Israel telah menjelaskan bahwa berdasarkan ketentuan Perjanjian Oslo, Otoritas Palestina bertanggung jawab atas perawatan kesehatan warga Palestina di Tepi Barat. Negara Yahudi telah menekankan, bagaimanapun, bahwa mereka berkomitmen untuk membantu memfasilitasi pergerakan vaksin yang telah dibeli PA.

Namun kebijakannya di Gaza berbeda. Perdana Menteri Benjamin Netanyahu berada di bawah tekanan publik domestik untuk tidak mengizinkan vaksin masuk ke Gaza sampai Hamas melepaskan sisa-sisa dua tentara dan membebaskan dua warga Israel.

Israel berencana untuk mempertimbangkan setiap permintaan oleh PA untuk mentransfer vaksin ke Gaza berdasarkan kasus per kasus. Sampai saat ini hanya diperbolehkan dalam 2.000 dosis, cukup untuk 1.000 orang saja.

Pada sesi pembukaan Dewan Hak Asasi Manusia Perserikatan Bangsa-Bangsa pada hari Senin, Menteri Luar Negeri PA Riyad al-Malki mengatakan Israel memiliki tanggung jawab untuk menyediakan vaksin, dan secara khusus menyerukan untuk mengizinkan vaksin memasuki Gaza.

“Jika Israel melanjutkan kebijakan ini, itu adalah akibat dari kurangnya akuntabilitas di kancah internasional,” kata Malki.

Otoritas Palestina berencana untuk melindungi 20% warga Palestina melalui program berbagi vaksin COVAX. Pejabat PA berharap untuk mendapatkan vaksin tambahan untuk mencapai cakupan 60%.

Perkiraan biaya menunjukkan bahwa “total sekitar $ 55 juta akan dibutuhkan untuk menutupi 60% populasi, di mana terdapat kesenjangan sebesar $ 30 juta,” kata Bank Dunia, menyerukan bantuan donor tambahan.

Meskipun PA mengharapkan untuk menerima pengiriman awal COVAX dalam beberapa minggu, program tersebut berisiko gagal, terutama karena kurangnya dana. Otoritas mengatakan memiliki kesepakatan pasokan dengan Rusia dan pembuat obat AstraZeneca, tetapi dosisnya telah ditunda.

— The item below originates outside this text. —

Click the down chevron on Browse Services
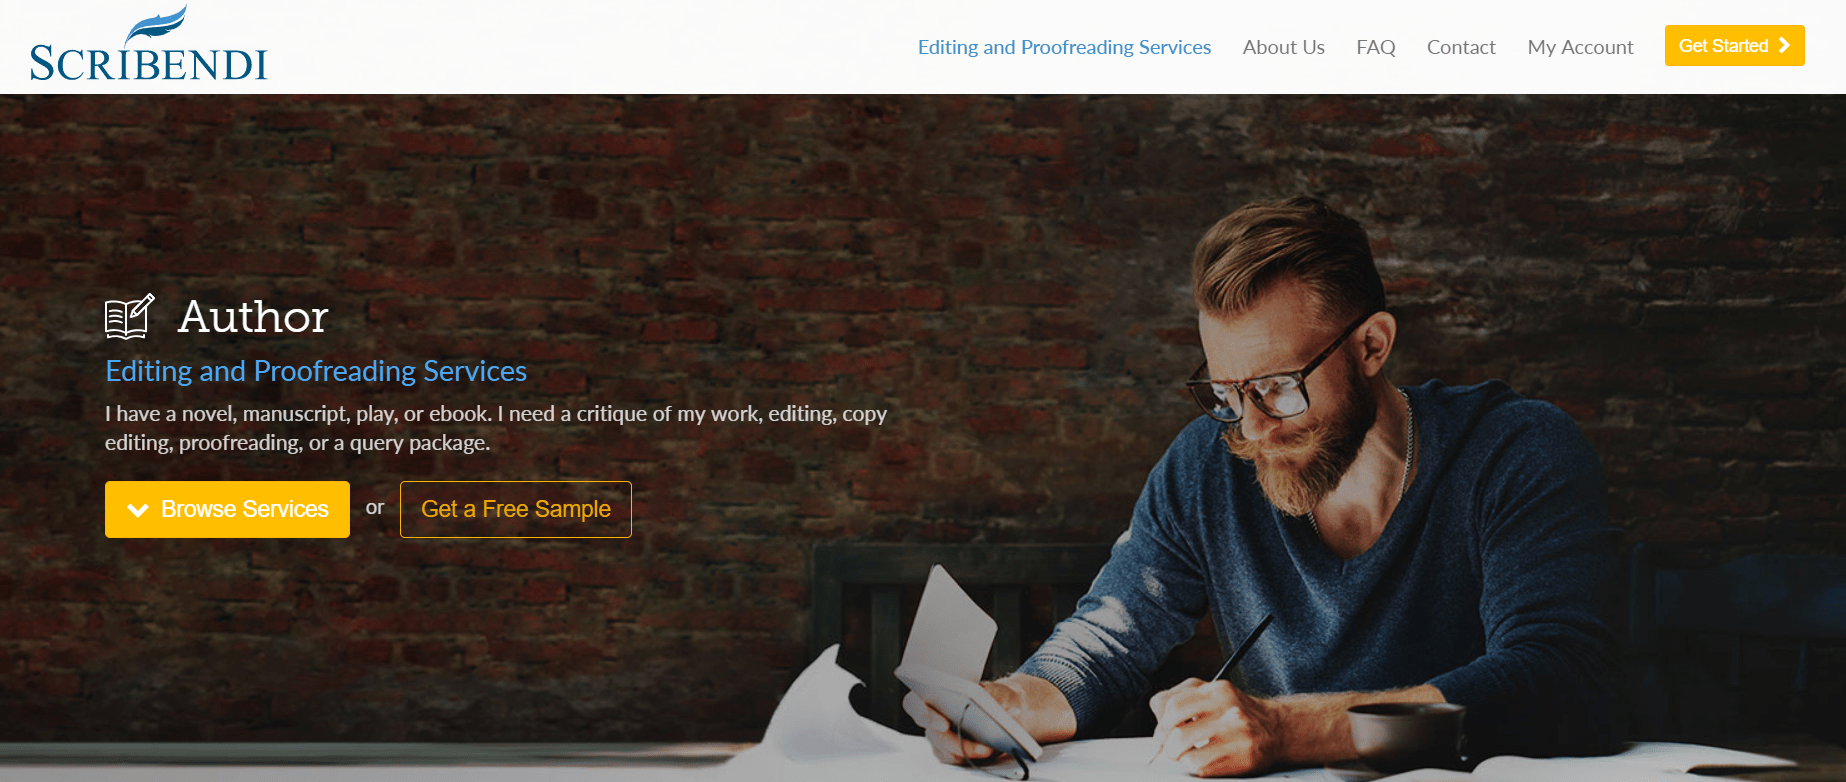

Kementerian kesehatan PA mengatakan pada hari Jumat bahwa Israel telah setuju untuk memvaksinasi 100.000 warga Palestina yang secara teratur menyeberang ke Israel untuk bekerja.

Keputusan untuk memvaksinasi pekerja Palestina harus segera dibuat, kata Komisaris Coronavirus Prof Nachman Ash kepada wartawan pada hari Minggu.

“Dari perspektif medis, kami pikir memvaksinasi pekerja Palestina adalah hal yang tepat untuk dilakukan.”